- [問題]:
(1) トークショーの抜粋によると、石井と長谷川が『ブレードランナー』のオールナイト上映を見に行った映画館はどこですか。
(2) トークショーの抜粋にある長谷川の発言から、疑問符「?」で終わる文をすべて挙げてください。
(3) トークショーの抜粋を、最後の発言の後から書き進めてください。
### 抜粋本文
私の中の見えない炎

おれたちの青春も捨てたものじゃないぞ まあまあだよ サティス ファクトリー

石井岳龍 × 長谷川和彦 トークショー レポート・『逆噴射家族』(3)

【映画のラスト】

長谷川「おれもきのう久しぶりに(『逆噴射家族』〈1984〉を)DVDで見たんだ。ラストはどうなるのか忘れてた。どうなるんだよと思って見てて、逃げじゃねえかとも思うな。だけど石井の描写力だな。家族たちをしっかり捉えてるから、自分の家族のような思いで見るんだよね。間違っても長谷川の映画みたいに親を殺したりするなよと。でもこの勢いじゃ殺すみたいなもんだよなと思ってると、あのラスト。おれは救われたな、きのう。そう思って見るようにつくられてるんだ。見ていて白けないもんな。それは石井の力だと思うよ。と、誉めました(一同笑)」

石井「自分でも甘いなと思ったんですけど、ぶっ壊して終わりというのはない。そういうふうに映画を撮ってないので、そこから先というのが見えないと。地球中が家だと。

 あの後で「漂流家族」っていう千石イエスの話を…。この『逆噴射家族』の家族は次にどこ行くんだっていうことで、血のつながりでない新しい共同体としての家族っていうのが生まれるんじゃないか。でも簡単には生まれなくて、そのひとつがイエスの方舟っていう事件」

長谷川「お前、家族いるのか」

石井「います。あの親父が私の親父でもある。子どももふたりいます」

長谷川「いくつだ?」

石井「ひとりが30越えて、もうひとりが28」

長谷川「うわあ(一同笑)。おれの頭の中にいる石井聰亙じゃないんだな。きょう20年ぶりに会ったけど、おれも昔と態度が変わんないんだよ」

石井「タイムスリップしたみたい。時間が経ったと思えないですよ」

長谷川「お前の子ども、そんなにでかいのか…。お前はいい親父なのか」

石井「いや、ダメでしょ(笑)」

長谷川「笑って「ダメでしょ」って言う奴は大抵いい親父だよ(一同笑)。成功の自信が顔に出てる」

石井「反省ばっかりですよ(笑)」

長谷川「おれはガキが成人に達したときに家出したからな。息子と娘にお前らは家出する年齢だって言っても家出しないから、それじゃおれが家出してやると(一同笑)。42、43かな。ディレカンの何年目だ?」

石井「末期か、終わってるぐらいかな」

長谷川「出てから新宿でマンションひと部屋借りてたけど、来たことあったよな」

石井「行ったことあったような…」

【その他の発言】

石井「あと、いっしょに『ブレードランナー』(1982)のオールナイトを新宿ミラノ座に見に行ったんですよ。時間つぶしに」

長谷川「覚えてねえ(一同笑)」

石井「鮮烈に覚えてますね。ゲームセンターか何かで時間をつぶして、所在なくて。ああ監督って孤独だなってしみじみ思った(笑)。その思いと映画の内容とがぴったりで」

長谷川「『ブレードランナー』を何でいっしょに見ようって言ったんだ?」
######
### 提供情報
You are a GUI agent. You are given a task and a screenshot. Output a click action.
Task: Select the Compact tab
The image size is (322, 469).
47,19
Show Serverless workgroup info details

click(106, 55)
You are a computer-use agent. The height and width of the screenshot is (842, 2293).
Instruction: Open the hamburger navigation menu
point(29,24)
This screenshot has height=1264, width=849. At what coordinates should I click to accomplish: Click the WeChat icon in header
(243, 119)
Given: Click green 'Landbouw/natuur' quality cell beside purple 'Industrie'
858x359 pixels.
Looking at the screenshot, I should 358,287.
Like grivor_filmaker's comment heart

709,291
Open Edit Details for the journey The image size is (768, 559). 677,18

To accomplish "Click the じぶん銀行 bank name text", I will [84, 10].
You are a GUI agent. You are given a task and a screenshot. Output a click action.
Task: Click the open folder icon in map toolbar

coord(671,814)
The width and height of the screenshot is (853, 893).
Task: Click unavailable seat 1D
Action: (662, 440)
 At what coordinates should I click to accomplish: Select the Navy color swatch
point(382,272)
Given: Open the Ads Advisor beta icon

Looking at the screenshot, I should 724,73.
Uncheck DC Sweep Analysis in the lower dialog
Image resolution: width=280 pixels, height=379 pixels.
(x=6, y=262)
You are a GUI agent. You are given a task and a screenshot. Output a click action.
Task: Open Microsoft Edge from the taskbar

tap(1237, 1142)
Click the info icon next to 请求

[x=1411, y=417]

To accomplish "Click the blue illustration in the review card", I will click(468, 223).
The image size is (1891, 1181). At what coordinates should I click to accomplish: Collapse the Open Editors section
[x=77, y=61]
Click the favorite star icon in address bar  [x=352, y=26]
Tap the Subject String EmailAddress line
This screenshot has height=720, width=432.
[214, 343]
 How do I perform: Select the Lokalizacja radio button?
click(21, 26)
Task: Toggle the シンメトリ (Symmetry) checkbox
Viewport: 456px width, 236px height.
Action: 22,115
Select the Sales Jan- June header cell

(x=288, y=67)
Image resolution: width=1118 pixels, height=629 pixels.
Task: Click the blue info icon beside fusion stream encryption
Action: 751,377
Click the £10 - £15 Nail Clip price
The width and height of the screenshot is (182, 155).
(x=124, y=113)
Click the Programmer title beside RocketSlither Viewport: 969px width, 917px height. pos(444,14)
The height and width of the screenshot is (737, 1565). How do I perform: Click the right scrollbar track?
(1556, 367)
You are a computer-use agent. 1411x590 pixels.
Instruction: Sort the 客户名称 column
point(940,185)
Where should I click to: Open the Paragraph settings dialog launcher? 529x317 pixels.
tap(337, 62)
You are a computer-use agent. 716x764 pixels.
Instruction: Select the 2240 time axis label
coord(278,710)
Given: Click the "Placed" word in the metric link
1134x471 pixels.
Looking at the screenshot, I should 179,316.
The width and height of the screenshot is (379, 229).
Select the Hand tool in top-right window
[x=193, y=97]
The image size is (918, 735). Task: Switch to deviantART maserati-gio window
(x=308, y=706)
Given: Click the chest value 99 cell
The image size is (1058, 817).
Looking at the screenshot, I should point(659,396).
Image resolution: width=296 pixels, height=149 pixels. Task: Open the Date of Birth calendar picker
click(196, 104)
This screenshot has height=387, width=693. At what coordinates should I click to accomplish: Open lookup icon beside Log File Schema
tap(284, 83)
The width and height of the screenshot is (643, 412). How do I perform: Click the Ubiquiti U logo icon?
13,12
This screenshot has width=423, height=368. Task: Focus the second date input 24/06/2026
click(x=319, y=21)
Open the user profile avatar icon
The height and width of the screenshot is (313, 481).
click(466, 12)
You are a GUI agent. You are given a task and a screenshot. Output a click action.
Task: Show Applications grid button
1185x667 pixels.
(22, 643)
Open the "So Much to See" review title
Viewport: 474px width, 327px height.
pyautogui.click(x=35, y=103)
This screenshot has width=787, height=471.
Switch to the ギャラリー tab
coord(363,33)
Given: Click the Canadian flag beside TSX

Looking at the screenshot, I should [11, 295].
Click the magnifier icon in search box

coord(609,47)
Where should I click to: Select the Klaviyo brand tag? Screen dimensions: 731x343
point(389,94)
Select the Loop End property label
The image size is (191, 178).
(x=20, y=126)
######
- [解答一覧]:
(1) 新宿ミラノ座です。

(2)
・いくつだ?
・ディレカンの何年目だ?
・『ブレードランナー』を何でいっしょに見ようって言ったんだ?

(3)
石井「なんか面白いんじゃないかなって(笑)。あとドイツのファスビンダーライナー・ヴェルナー・ファスビンダー)監督が死んじゃったって朝、新聞に出てて。「ファスビンダー死にましたね」って話をした記憶もありますね。36歳だったかな」

長谷川「おれよりひとつかふたつ若いよな」

 最後に総括とメッセージ。

 

石井「ディレクターズ・カンパニーで私と黒沢清監督をデビューさせるんだってことは、ゴジ(長谷川)さんずっと言ってましたからね」

長谷川「黒沢は『太陽を盗んだ男』(1979)で制作進行やってたからな。黒沢は現場ではよくやったよ。あいつの上に現場担当はいないから、何千万のキャッシュ持ってうろうろしてね。黒沢はだいたい見当ついたけど、石井は8ミリの兄ちゃんとしか思ってなかった。よく逃げずについてきたな。ありがとう(一同笑)」

石井「こちらこそ本当に(笑)。長谷川さんのおかげでつくれたので。

 最初は面白かったんですよ。自分が子どもだったので、面白さに負けてしまっていたと思いますね。だけどすごい映画を遺せたというか。チャレンジのないところに可能性は見えない。ディレクターズ・カンパニーは人材育成というところもあって、そのスピリットは自分なりに受け継ぎたいと思います」

長谷川「自分はほんとに進歩してないと思うよ。おれは自分の命が短いと思ったときに映画を撮るんだ。30歳でデビュー作撮ったのは、30で死ぬと思ってたからね。間に合わないと思って焦ってた。神代辰巳に言われたよ。「何焦ってんだ、おれなんか監督になったのは40越えてからだよ」って。そんな時間ないんだよって。被爆者だから死ぬと勝手に思ってたんだな。2本撮って、40になっても死なないからトカトントンで調子狂って。やっと最近、もう死ぬぞって実感があるんで、年寄りの人は判ると思うが足に来たり、頭がぼけてきたりな。まだいまなら映画撮れると思ってるんで、来年はクランク・インするよ。…と言いながら企画が絞れてないんだ。石井も力貸せな」

石井「はい(一同笑)」

長谷川「じじいのためにプロデュースしてくれてもいいんだぞ」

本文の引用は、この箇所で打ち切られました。